Kural olarak ücretin miktarı ve ekleri gibi konularda ispat yükü işçidedir. Çalışma yaşamında daha az vergi ya da sigorta pirimi ödenmesi amacıyla zaman zaman, iş sözleşmesi veya ücret bordrolarında gösterilen ücretlerin gerçeği yansıtmadığı görülmektedir.
Bu durumda gerçek ücretin tespiti önem kazanır. İşçinin kıdemi, meslek unvanı, fiilen yaptığı iş, işyerinin özellikleri ve emsal işçilere ödenen ücretler gibi hususlar dikkate alındığında imzalı bordrolarda yer alan ücretin gerçeği yansıtmadığı şüphesi ortaya çıktığında, bu konuda şahit beyanları gözetilmeli ve işçinin meslekte geçirdiği süre, işyerinde çalıştığı tarihler, meslek unvanı ve fiilen yaptığı iş bildirilerek sendikalarla, ilgili işçi ve işveren kuruluşlarından emsal ücretin ne olabileceği araştırılmalı ve tüm deliller birlikte değerlendirilerek bir sonuca gidilmelidir.
Somut olayda; davacı 900,00 TL net ücret aldığını iddia ederken davalı davacının asgari üret aldığını savunmaktadır. Mahkemece yukarıda belirtilen esaslara uygun bir ücret araştırması yapılmadan eksik inceleme ile karar verilmiştir. Kararın bu sebeple bozulması gerekmiştir.
4-Davacının fazla çalışma yapıp yapmadığı taraflar arasında uyuşmazlık konusudur.
Somut olayda davacının fazla çalışma yaptığını destekleyen tek şahidin davalıyla davası vardır. Diğer taraftan davalı şahitlerinin belirttikleri çalışma şekline göre davacının fazla çalışma yapmadığı görülmektedir. Davacı fazla çalışma yaptığını yöntemince ispatlayamadığından bu talebin reddi gerekirken kabulüne karar verilmesi isabetsizdir.

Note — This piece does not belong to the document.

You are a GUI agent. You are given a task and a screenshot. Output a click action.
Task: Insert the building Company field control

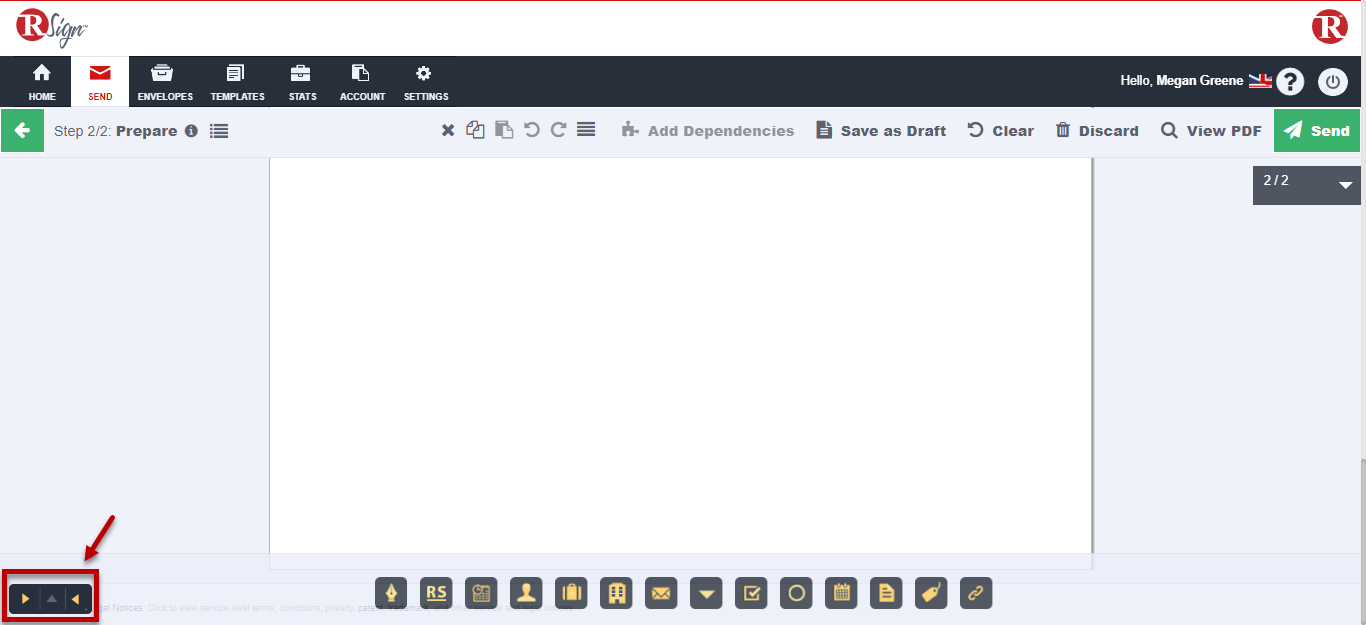tap(616, 593)
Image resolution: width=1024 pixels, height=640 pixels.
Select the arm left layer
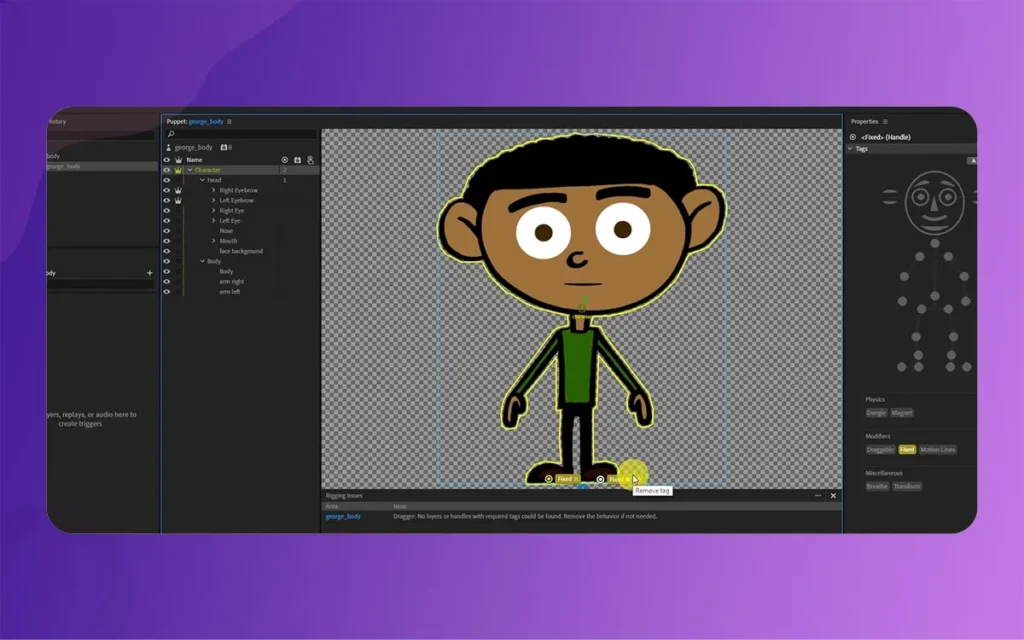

5-Nihayet mahkemece ulaşılan sonuca göre de, davalı lehine vekalet ücretine hükmedilirken Avukatlık Asgari Ücret Tarifesi’nin 12. maddesine aykırı olacak şekilde az vekalet ücretine hükmedilmesi de hatalıdır..
Sonuç:
Temyiz olunan kararın yukarıda yazılı sebeplerden BOZULMASINA, peşin alınan temyiz harcının istek halinde ilgiliye iadesine, 03.12.2014 tarihinde oybirliğiyle karar verildi.